*Exercise task 1*. Please edit the listing from the line with "Where should I" up to and including the last line of the listing, replacing "dialog" with "window" and changing nothing else. Leave the pictures out of your answer.

-- start of Text provided --

[External] : Re: Clarification regarding the GitHub Actions pre-submit testing

Stuart Marks stuart.marks at oracle.com
Tue Mar 23 06:50:44 UTC 2021

On 3/19/21 2:02 AM, Aleksey Shipilev wrote:
> And here I thought I successfully avoided the word "must" to avoid this impression. 
> D'oh.
> To me more precise, I would say "GHA should be green before integration", where 
> "should" is as per ISO definition: "should" indicates a recommendation, where "a 
> recommendation is defined as an "expression [...] conveying a suggested possible 
> choice or course of action deemed to be particularly suitable without necessarily 
> mentioning or excluding others."
> ...
> After yesterday's discussion, that can be amended to "You can reasonably ignore GHA 
> failures by securing the reviewers agreement that: a) failures are not related to 
> the current PR; or b) failures, while related, are beyond the scope of this PR 
> and/or contributor capabilities, and the breakage is, while unfortunate, 
> intentional, known and recorded in these follow-up bugs".
> I think that is a reasonable thing to do, process-wise: failures do not necessarily 
> block integration, simple failures are detected and hopefully fixed before 
> integration, complex failures that require followups become known right away.

OK, I'm glad to hear there's some pragmatism here. What you're saying is quite 

Your nuanced statement, while generally agreeable (at least to me) still allows a 
situation where disagreements over expectations and responsibilities can occur. I 
think it's fairly important to be explicit about these. The reason is that while I 
think we can generally assume that most people on here are reasonable, it's not 
valid to assume that reasonable people will all come to the same conclusion on 

What makes this complicated is that the GHA submit actions aren't just one thing.

-- end of Text provided --

*Exercise task 2*. Pick up the email about GitHub Actions pre-submit testing after its final sentence and write what comes next.

-- start of Recorded information --

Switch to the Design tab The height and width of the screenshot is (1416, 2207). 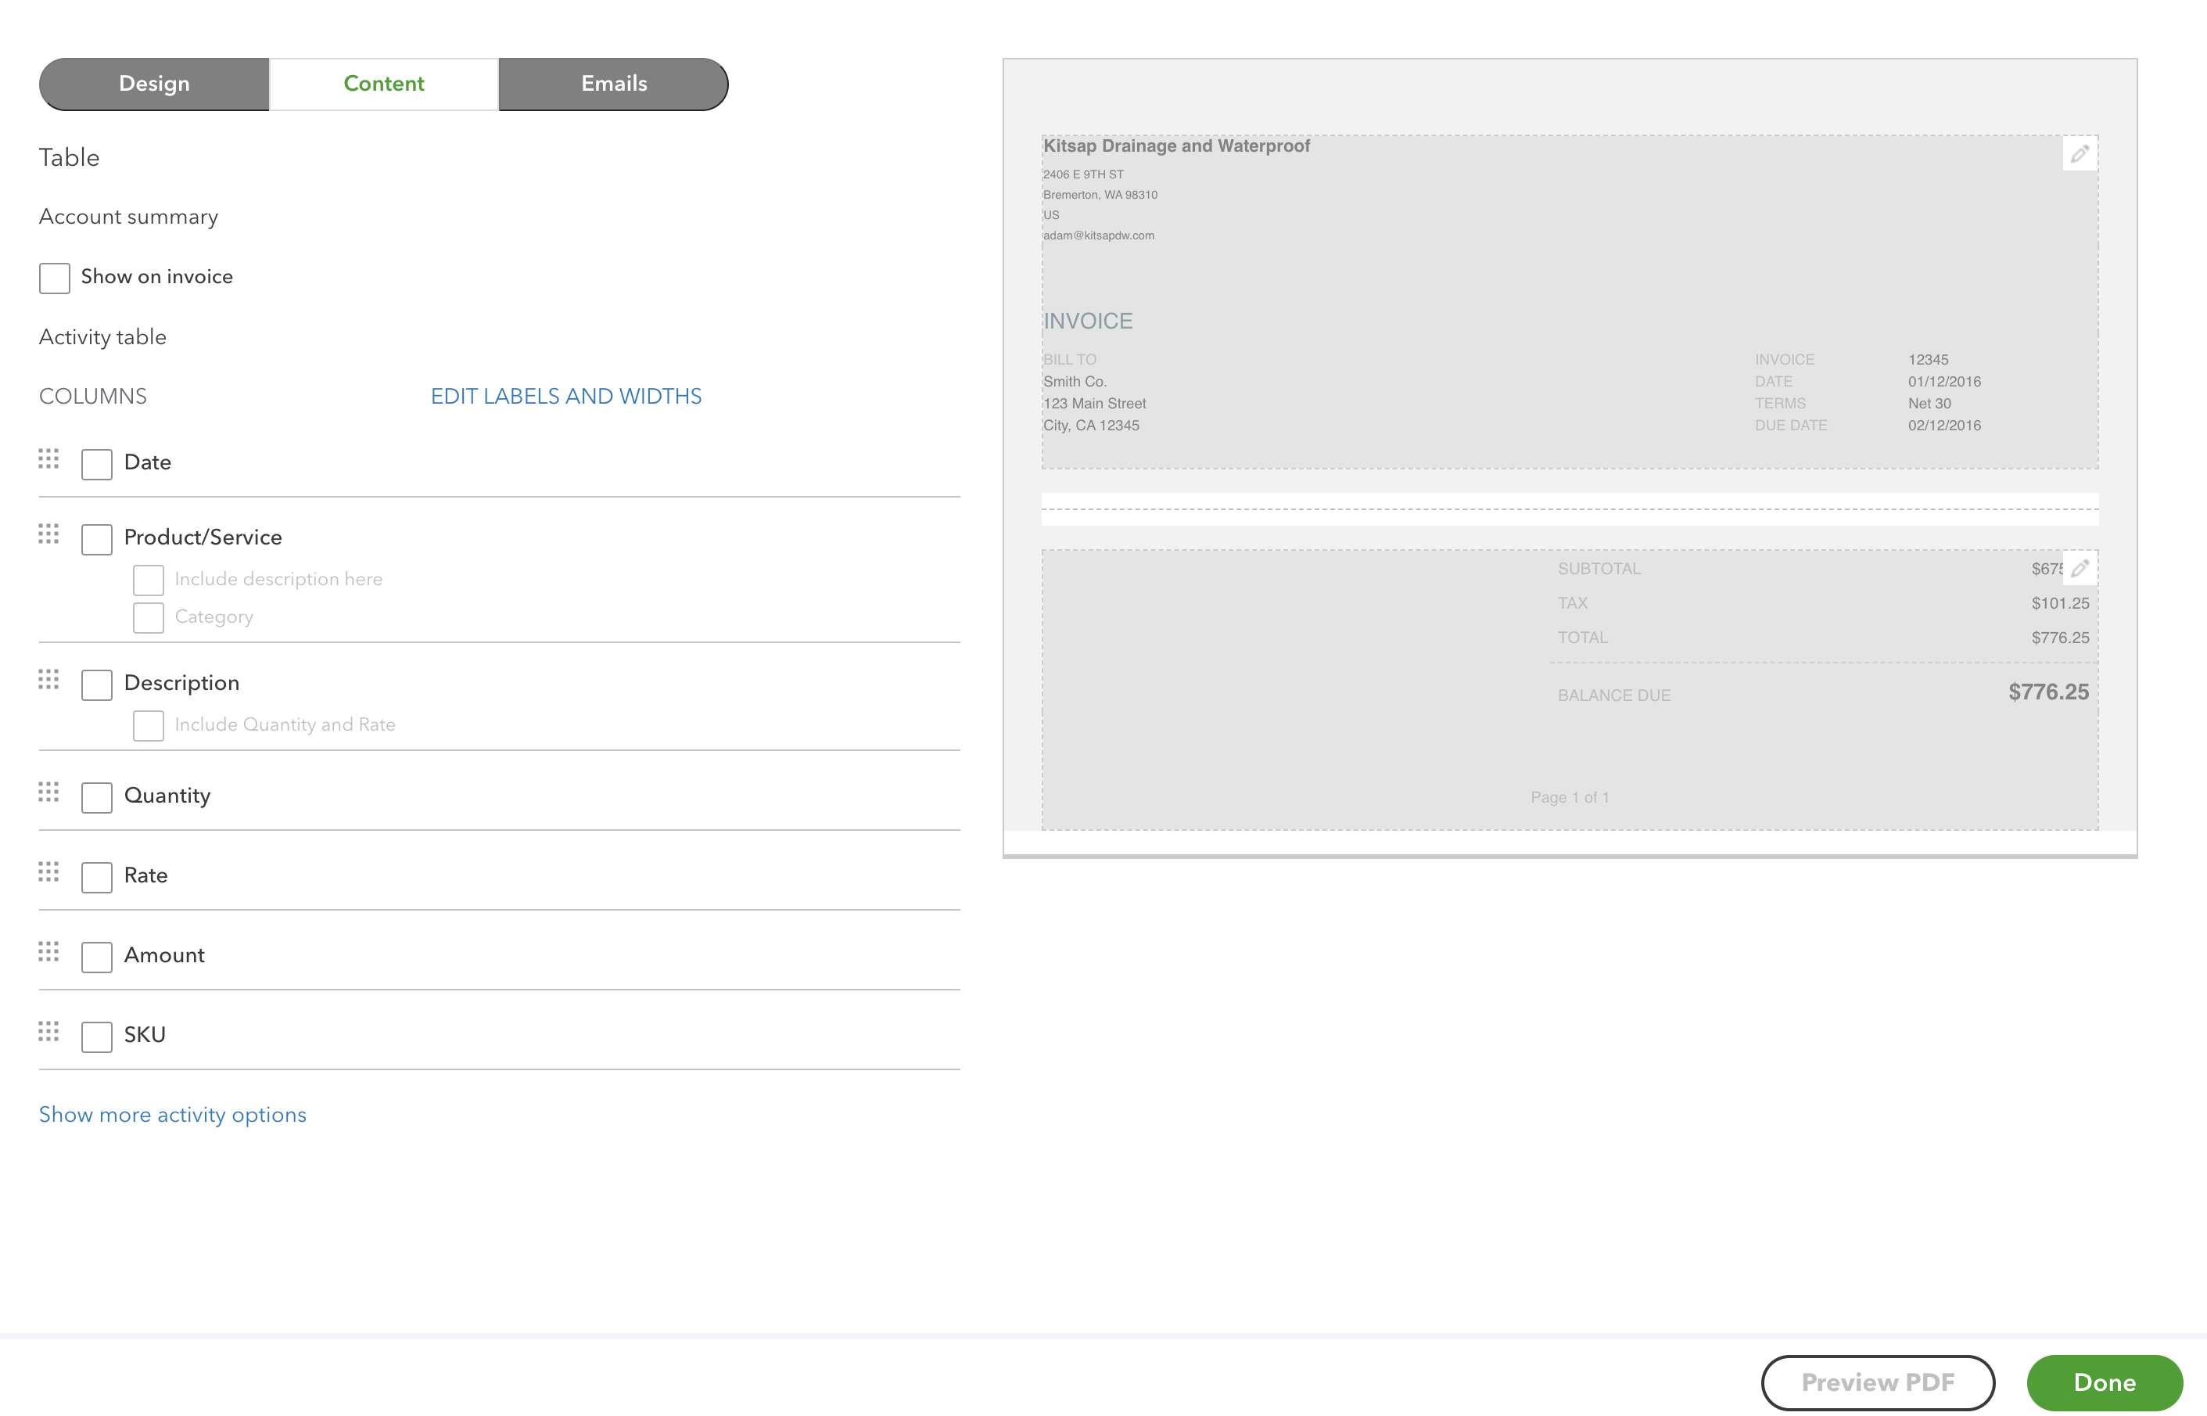pyautogui.click(x=153, y=84)
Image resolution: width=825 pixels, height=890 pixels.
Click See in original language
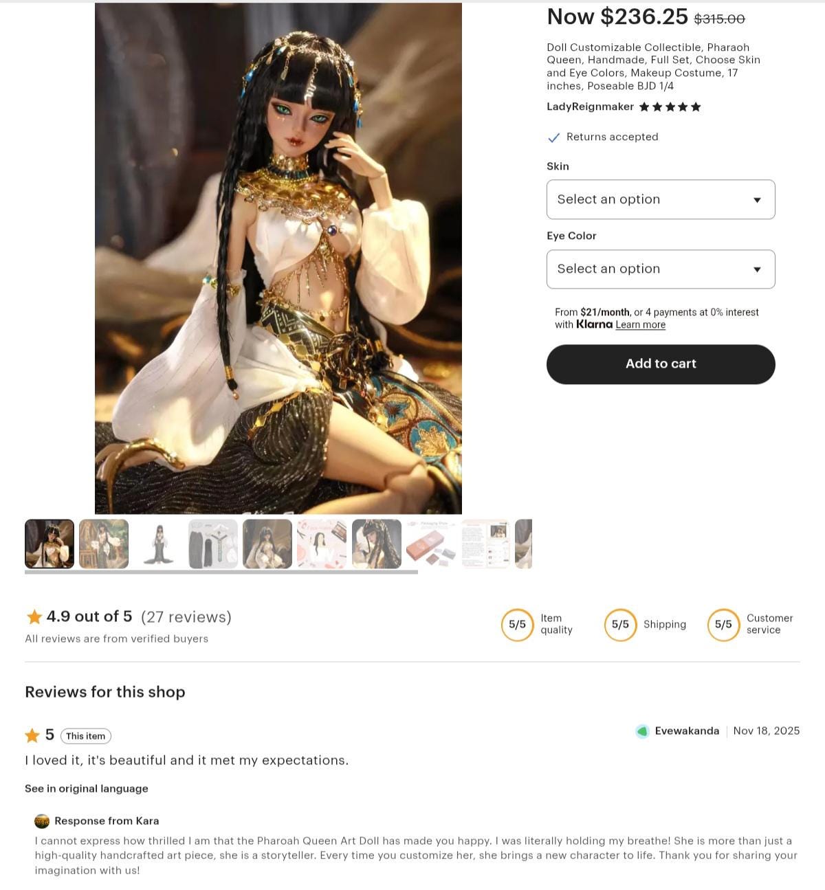coord(87,788)
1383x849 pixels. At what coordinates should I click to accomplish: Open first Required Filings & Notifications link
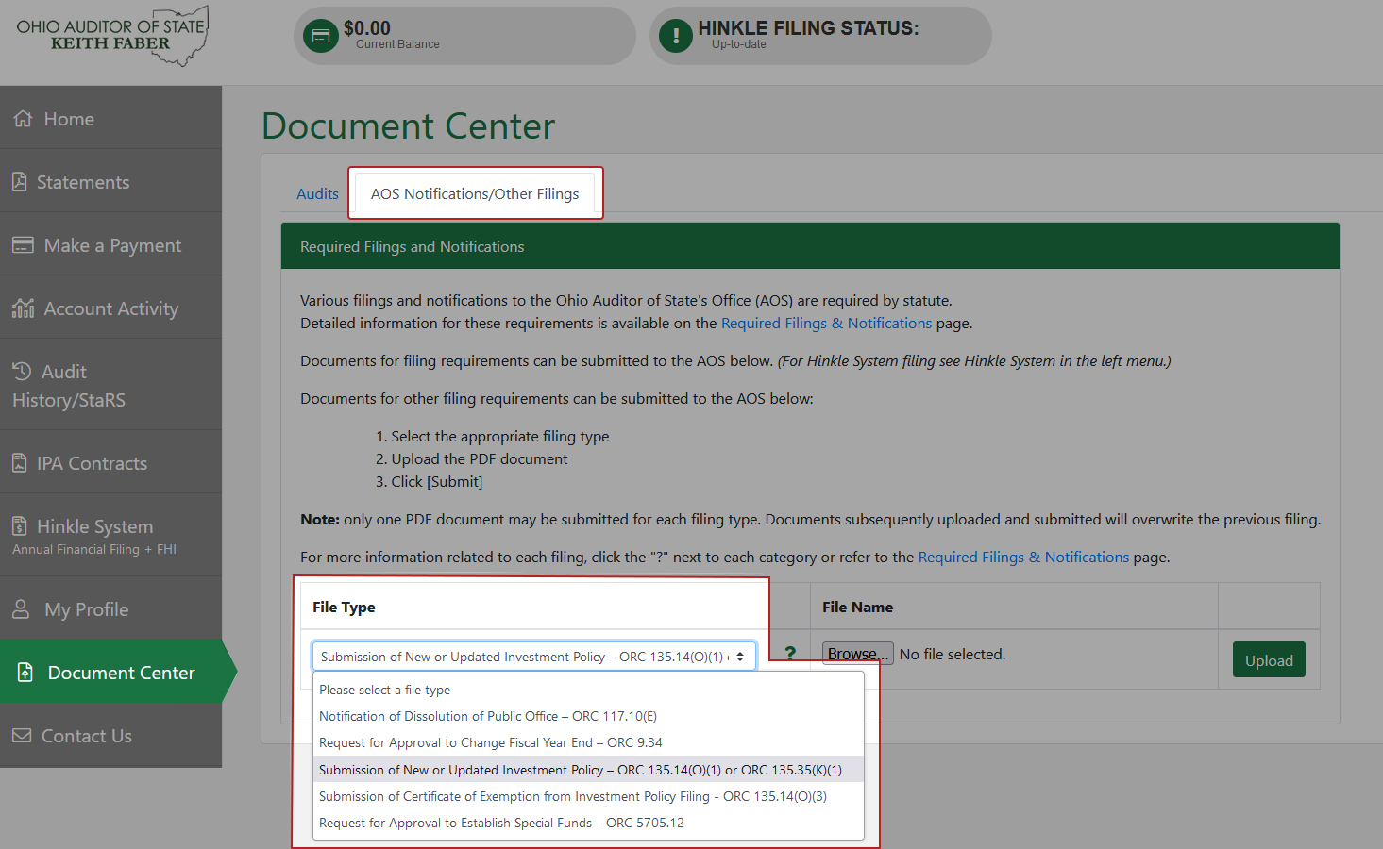(x=826, y=324)
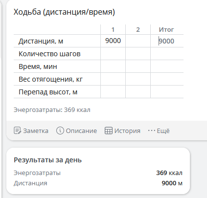This screenshot has height=198, width=207.
Task: Click Дистанция cell in set 2
Action: [x=138, y=41]
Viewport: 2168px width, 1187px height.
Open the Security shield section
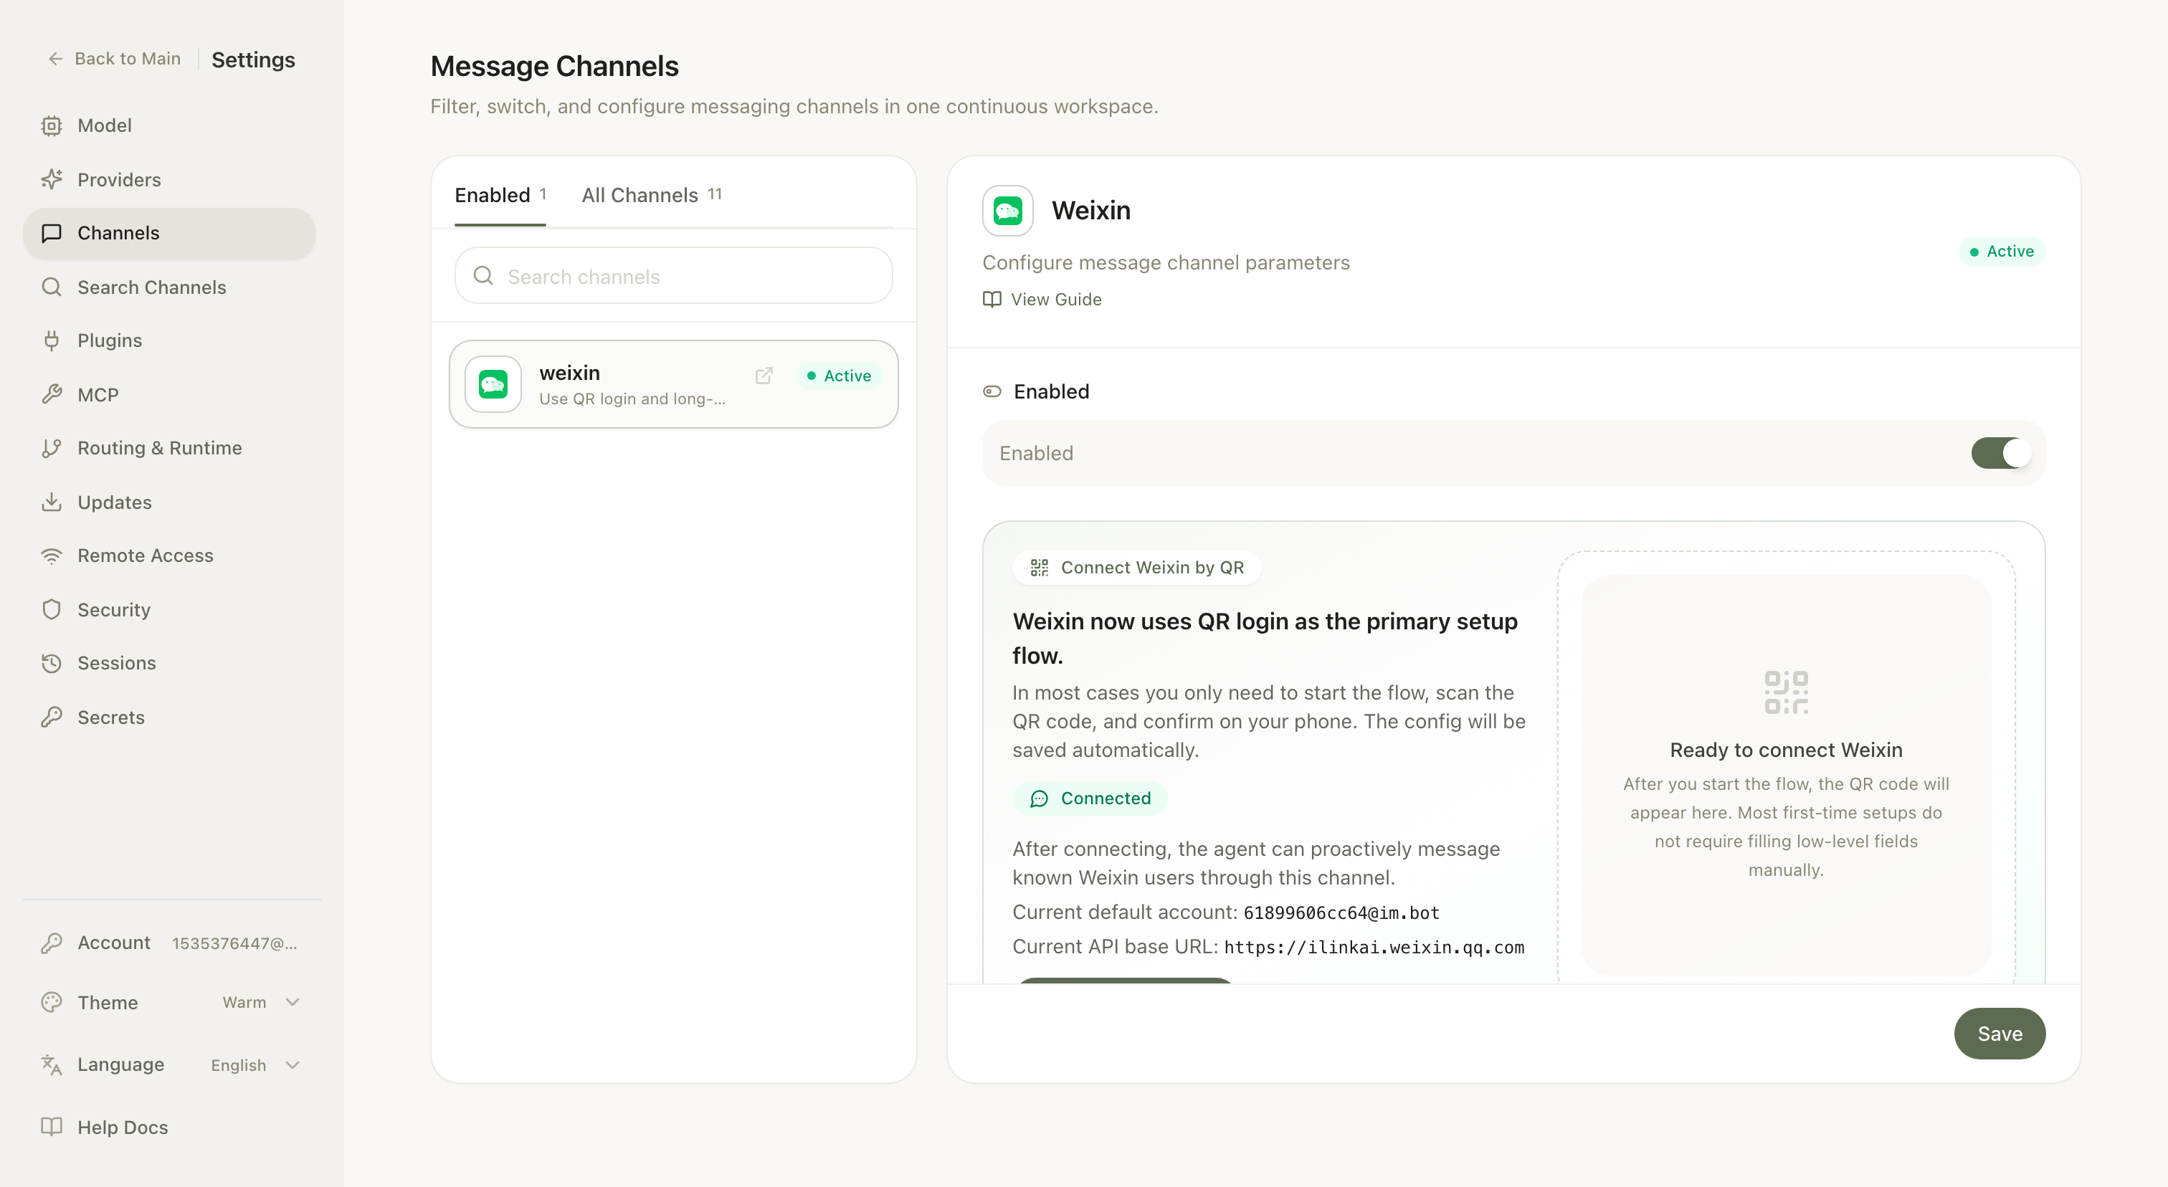[114, 609]
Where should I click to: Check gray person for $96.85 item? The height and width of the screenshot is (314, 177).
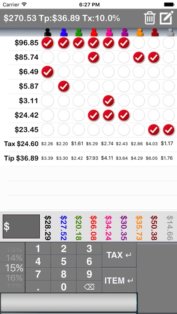(x=169, y=43)
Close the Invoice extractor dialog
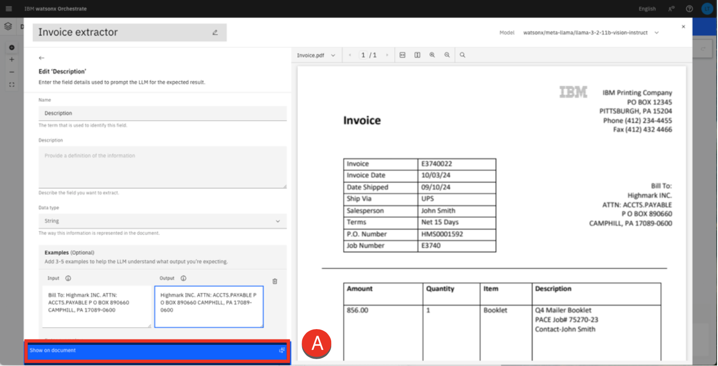The image size is (718, 366). click(x=683, y=27)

-- end of Recorded information --

*Task answer 1*.
Where should I click to: Check gray person for $96.85 item? The height and width of the screenshot is (314, 177).
(x=169, y=43)
Close the Invoice extractor window
The image size is (718, 366). click(x=683, y=27)

*Task answer 2*.
There's a whole bunch of stuff, with lots of different configuration options about 
what gets run on which platform. It's important to make sure that decisions about 
these configurations, and changes to them, are discussed and decided openly, and 
that adjustments to expectations and responsibilities are also communicated accordingly.

Let me take a hypothetical example of enabling tier2 tests in GHA. (Just to be 
clear, nobody has proposed this. This is something I just made up.) We might want to 
do this in order to improve test coverage and to provide earlier warning of actual 
failures, especially to people outside of Oracle. However, the tier2 tests include 
networking tests, which are notoriously dependent on machine configurations, 
timeouts, etc., and thus are susceptible to intermittent failures. A consequence of 
this change would then be that the GHA board would have red spots on it more of the 

If there's open discussion of this, and everyone is clear that getting better test 
coverage is worth tolerating more red on the GHA board, then that's ok. If the 
decision is NOT to enable tier2, because keeping the GHA board green is more 
important than improving test coverage, that's ok too.

What I do NOT want to see is a situation where a few people get together and decide 
to make some change, and this is a surprise to the rest of the project. This leads 
to mismatches in expectations and responsibilities. I could see the following 
conversation ensue:

  - Hey, why am I suddenly getting red spots on the GHA board?
  - Those are intermittent failures from tier2.
  - When did we start running those?
  - The other day; I think there was a message on build-dev about it.
  - Well I can't integrate since the board isn't green; what am I supposed to do now?
  - Oh, just ignore the intermittent failures, they're ok.
  - When did that rule change?
  - There was no rule change, it's accommodated by the policy expressed in the
    middle of some email from Shipilev buried in the middle of a thread on jdk-dev
    last year....
  - etc.

The way to avoid such problems is to have clear communication about changes to the 
GHA submit actions, especially those that change responsibilities of all JDK 
developers. (This would be a good topic for a Committers' Workshop, but as we know, 
circumstances have prevented these from occurring.) Meanwhile, email to jdk-dev will 
have to suffice.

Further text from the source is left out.